Raboteau is an author and a professor of creative writing at the City College of New York. Her fiction and essays have been widely published in “Best American Short Stories,” “The New York Times” and “The Guardian.” Her creative nonfiction work, “Searching for Zion: The Quest for Home in the African Diaspora,” was a finalist for the Hurston Wright Legacy Award, grand prize winner of the New York Book Festival and winner of a 2014 American Book Award.
Raboteau began her talk by recounting a visit to a public art exhibit on climate change in New York City. The exhibit tasked New Yorkers with confronting the effects of the climate crisis upon the coastal city. This, she said, later became her inspiration behind writing about and being an activist against climate change.
“Even though more than 72% of Americans are very concerned about climate change, very few of us talk about it regularly,” Raboteau said. “The reason why it’s important that we talk about it, and writers write about it, is that the more politicians understand what their constituent’s real concerns are the more that policy might actually change.”
After her talk, Raboteau opened the floor to questions. She also asked the audience to share personal experiences regarding the subject.
One participant told the group about a climate clock in New York that is counting down the number of days until “it’s too late to save Earth from climate disaster,” according to The Washington Post. Currently, it reads 7 years and 100 days.
The participant then asked about the interactions between images, art and writing.
Art has a special way to communicate urgency that other mediums often lack, Raboteau said. As an example, she referred to climate signs in New York, which she said felt “alarming but important to witness and confront.”
Another participant explained that involvement with a topic on a micro-level creates the strongest impact for her, so she asked how Raboteau developed an intimate connection with a macro-level problem such as climate change.
In response, Raboteau said that a lot of people are drawn into personal stories about climate change. In fact, in her own essay following her visit to the climate signs, she approached the topic from a parent’s perspective, relaying the challenges of discussing the difficult topic with her children and the concerns that she has regarding their future.

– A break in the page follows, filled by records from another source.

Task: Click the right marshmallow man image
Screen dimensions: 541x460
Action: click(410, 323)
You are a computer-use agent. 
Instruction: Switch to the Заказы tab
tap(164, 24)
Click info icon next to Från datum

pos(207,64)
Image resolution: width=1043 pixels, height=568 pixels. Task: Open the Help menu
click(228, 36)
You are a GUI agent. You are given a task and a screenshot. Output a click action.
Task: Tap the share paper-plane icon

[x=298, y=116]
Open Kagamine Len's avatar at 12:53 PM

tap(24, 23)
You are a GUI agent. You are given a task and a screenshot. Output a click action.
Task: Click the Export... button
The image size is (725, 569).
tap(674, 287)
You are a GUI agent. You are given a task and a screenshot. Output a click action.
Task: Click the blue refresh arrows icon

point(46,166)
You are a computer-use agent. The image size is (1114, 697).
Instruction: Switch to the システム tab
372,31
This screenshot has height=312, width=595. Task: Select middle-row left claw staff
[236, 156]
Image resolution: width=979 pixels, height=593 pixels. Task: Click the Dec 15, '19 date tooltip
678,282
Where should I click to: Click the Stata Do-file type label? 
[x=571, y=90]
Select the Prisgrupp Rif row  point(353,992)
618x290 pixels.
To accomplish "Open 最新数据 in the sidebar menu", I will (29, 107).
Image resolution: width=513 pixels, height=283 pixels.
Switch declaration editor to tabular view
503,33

A combination of micro and macro level engagement with a subject has “the power to be impactful writing,” she said.
In a follow-up email after the event, Raboteau told The Lafayette that her motivation to write about the climate crisis stems, in part, from seeing young activists, such as those in the Sunrise Movement and Fridays for Future.
“I’ve incorporated climate writing into my curriculum as a professor of creative writing so that the subject is central. The climate emergency is the most urgent subject of our time,” Raboteau wrote.
Raboteau’s two upcoming works include a novel entitled “Endurance,” which is about a building superintendent in Washington Heights and a nonfiction work, “Caution,” focused on the topic of climate change.